Bending over his workbench, Coruh teased human hair into tiny topknot-buttons for the jackets and dresses he is rushing to finish.
"I always use human hair in my designs, wound up into buttons or sprouting from the hems of dresses. It captures the spirit of the warrior woman, the women who have protected me on my journey so far," he said.
Born and raised in Istanbul, Coruh is one of a handful of new designers presenting collections in Milan this year as part of the city's initiative to celebrate some of the best upcoming creators.
The Turkish designer made his name internationally in 2010 with a controversial collection -- "The Men and Women of Allah" -- which merged Western fashion with Islamic dress.
"Some people hated my designs. I played on the idea that women lose their shape and their identity under the burqa and I think it shocked some people, it was too Islamic for them," he said.
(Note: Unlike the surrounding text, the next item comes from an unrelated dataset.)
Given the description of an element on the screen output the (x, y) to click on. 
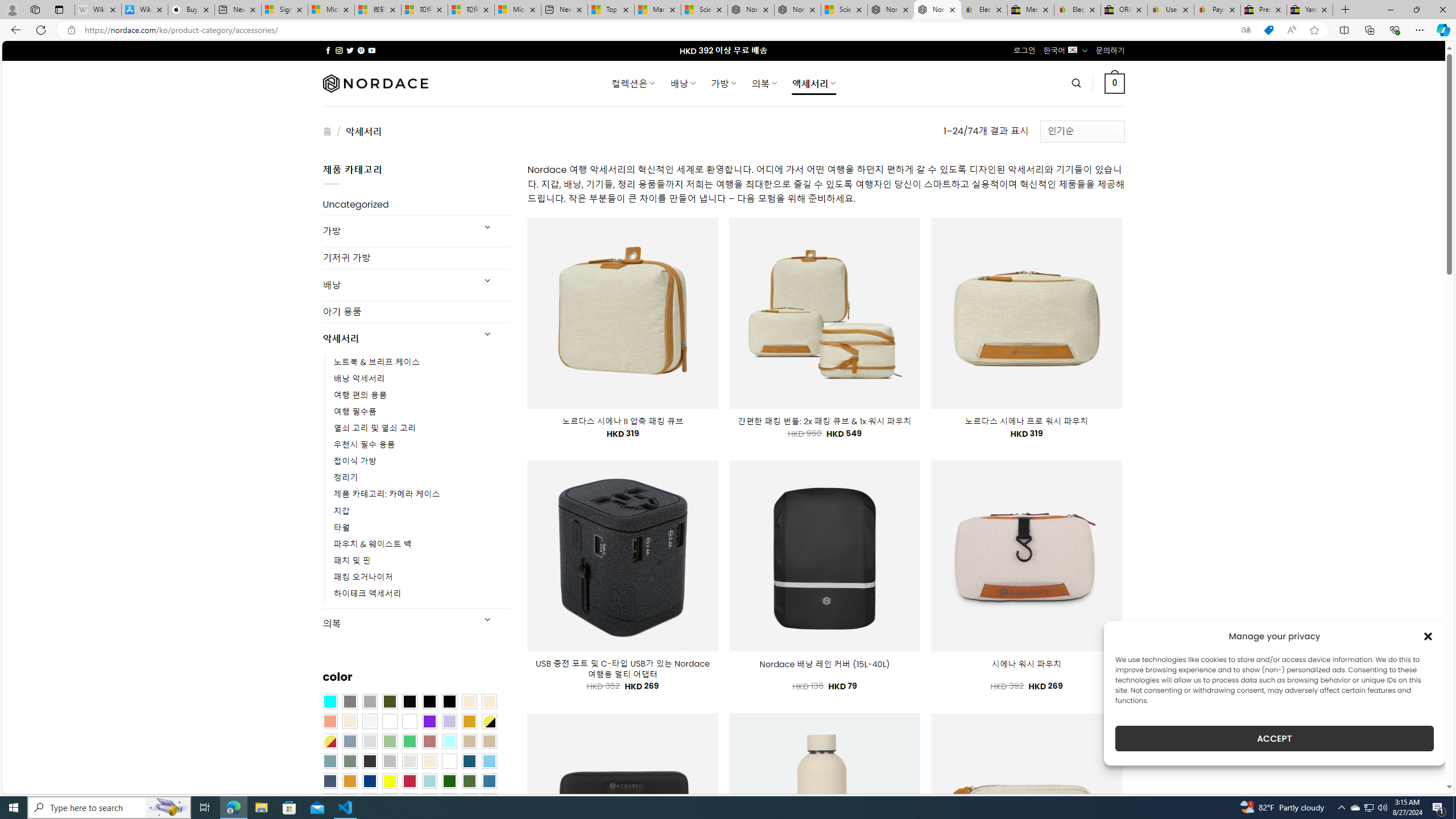
Marine life - MSN (656, 9)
With Muslim women who live in Europe in mind, Coruh designed a jacket in Chanel style that transforms into a burqa. "You can't just ban the burqa," he said. "Why not find new ways of wearing it, of expressing your culture?"
The jarring vision of women in black, modern-cut dresses with their faces completely enveloped in striking red and white shawls, or buttoned in behind thick, sightless veils, drew attention in Italy's fashion circles.
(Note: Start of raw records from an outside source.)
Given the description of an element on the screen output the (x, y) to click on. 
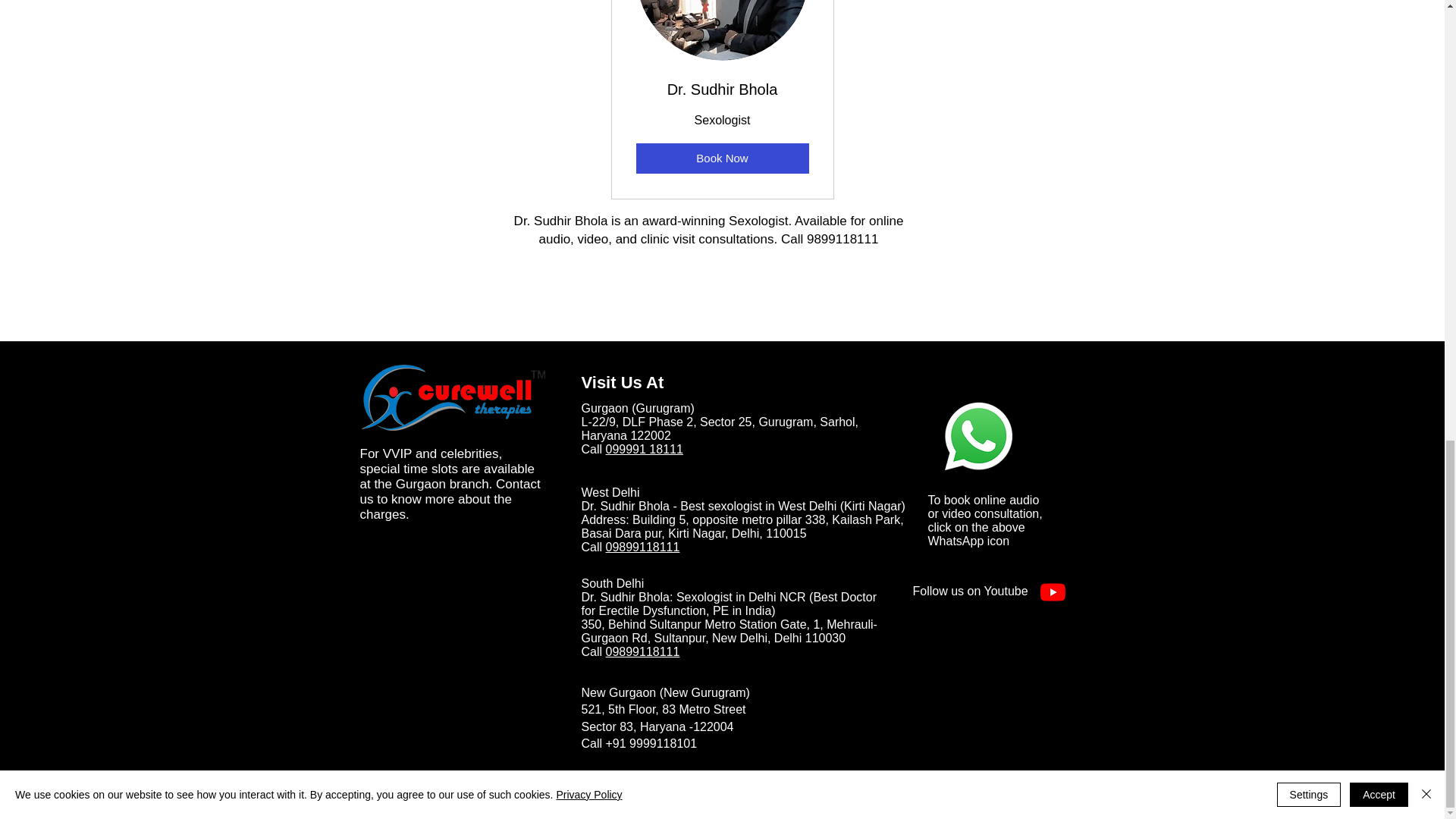
About Us (900, 778)
09899118111 (642, 546)
09899118111 (642, 651)
Privacy Policy (394, 778)
Dr. Sudhir Bhola online consultation (978, 435)
099991 18111 (643, 449)
Curewell Therapies (451, 398)
Contact Us (1047, 778)
Book Now (721, 158)
Terms and Conditions (754, 777)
His second collection, "Shirin," which won a competition organised by Vogue Italia in July, was dedicated to Iranian artist Shirin Neshat and inspired by her ideas on the contrast between feminine vulnerability and women warriors.
"I call it 'traumatic elegance,' the concept of taking classic Western-style pieces and adding challenging new textures and lines that capture the fighting women. My muses are real women who live hard lives, but keep their elegance."
After studying fashion design at Istanbul's Fine Art Academy, Coruh moved to Milan where he did a masters in fashion and worked for several Italian brands before setting up his own label in 2009.
Looking to his upcoming show and his career so far, Coruh said: "This is a golden age."
"The journey is not over of course. But this moment, this is a victory moment."